Three people are dead in a crash involving up to 40 cars that closed stretches of eastbound and westbound I-96 near Fowlerville this morning, the Brighton Post of the Michigan State Police said.
Between 30 and 40 cars were involved in the 9:30 a.m. incident, according to state police Sgt. Jeffrey Munoz. The fatalities occurred on the westbound lanes of I-96, he said.
The Livingston County Sheriff's Office said some of vehicles may have been run off the highway and were not actually involved in the crash.
The pileup began when snow began to blanket the area, causing whiteout conditions on the highways, the sheriff's office said. The falling snow then froze, leading to the treacherous conditions.
The crash happened on westbound I-96 between the Williamston and Okemos exits. It started out with whiteout snow conditions exacerbated by a thin sheet of ice that covered the freeway.
One semi-truck was jackknifed across most of the lanes of I-96. About a dozen cars and trucks were in the ditches of the median and shoulder of the road. Several dozen more vehicles were smashed but had been able to pull off on the side of the road.
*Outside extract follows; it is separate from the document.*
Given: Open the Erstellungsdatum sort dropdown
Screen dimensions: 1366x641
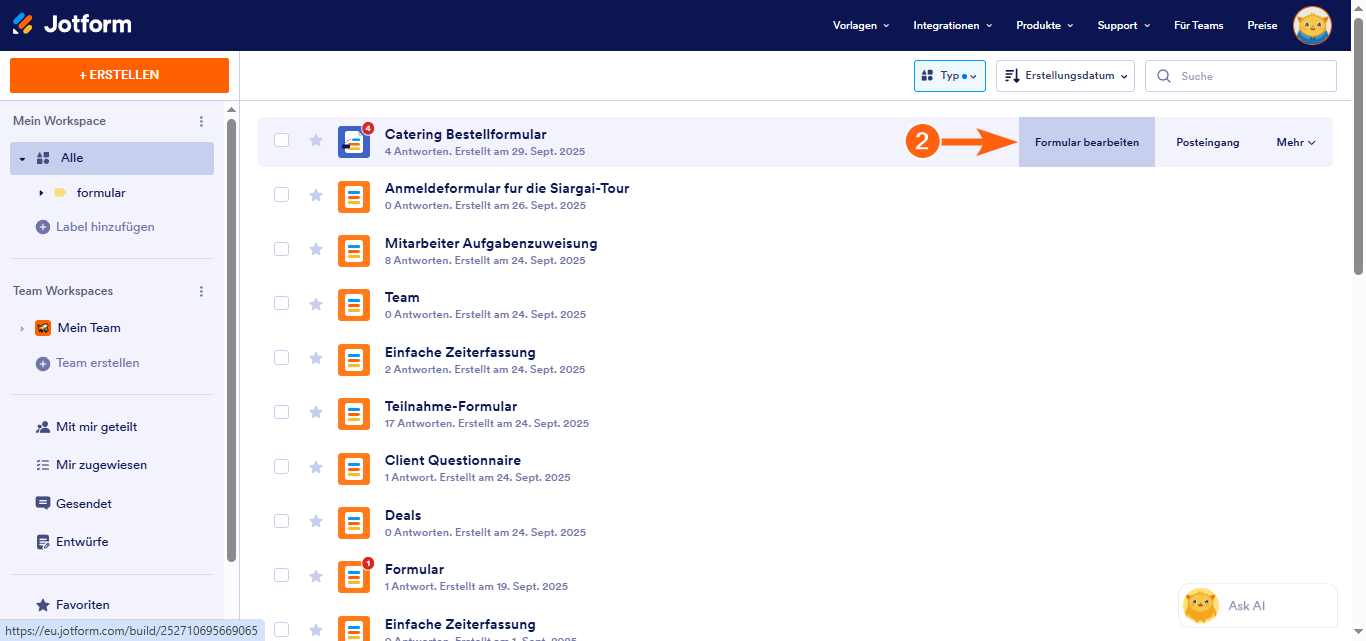Looking at the screenshot, I should click(1065, 76).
A Free Press reporter traveling to Lansing heard "the most terrifying sounds I’ve ever heard" as a semi-truck's tires skidded on the ice behind her. She had nowhere to go because traffic was at a stand-still.
"Fortunately, he was able to stop before plowing into me," reporter Kathleen Gray said, noting that "it probably took about an hour to get through the accident scene. Traffic was able to pull around the jackknifed semi-truck on the shoulder of the freeway."
Today’s crash offers a troubling reminder of other multi-vehicle crashes on Michigan’s interstates in recent years.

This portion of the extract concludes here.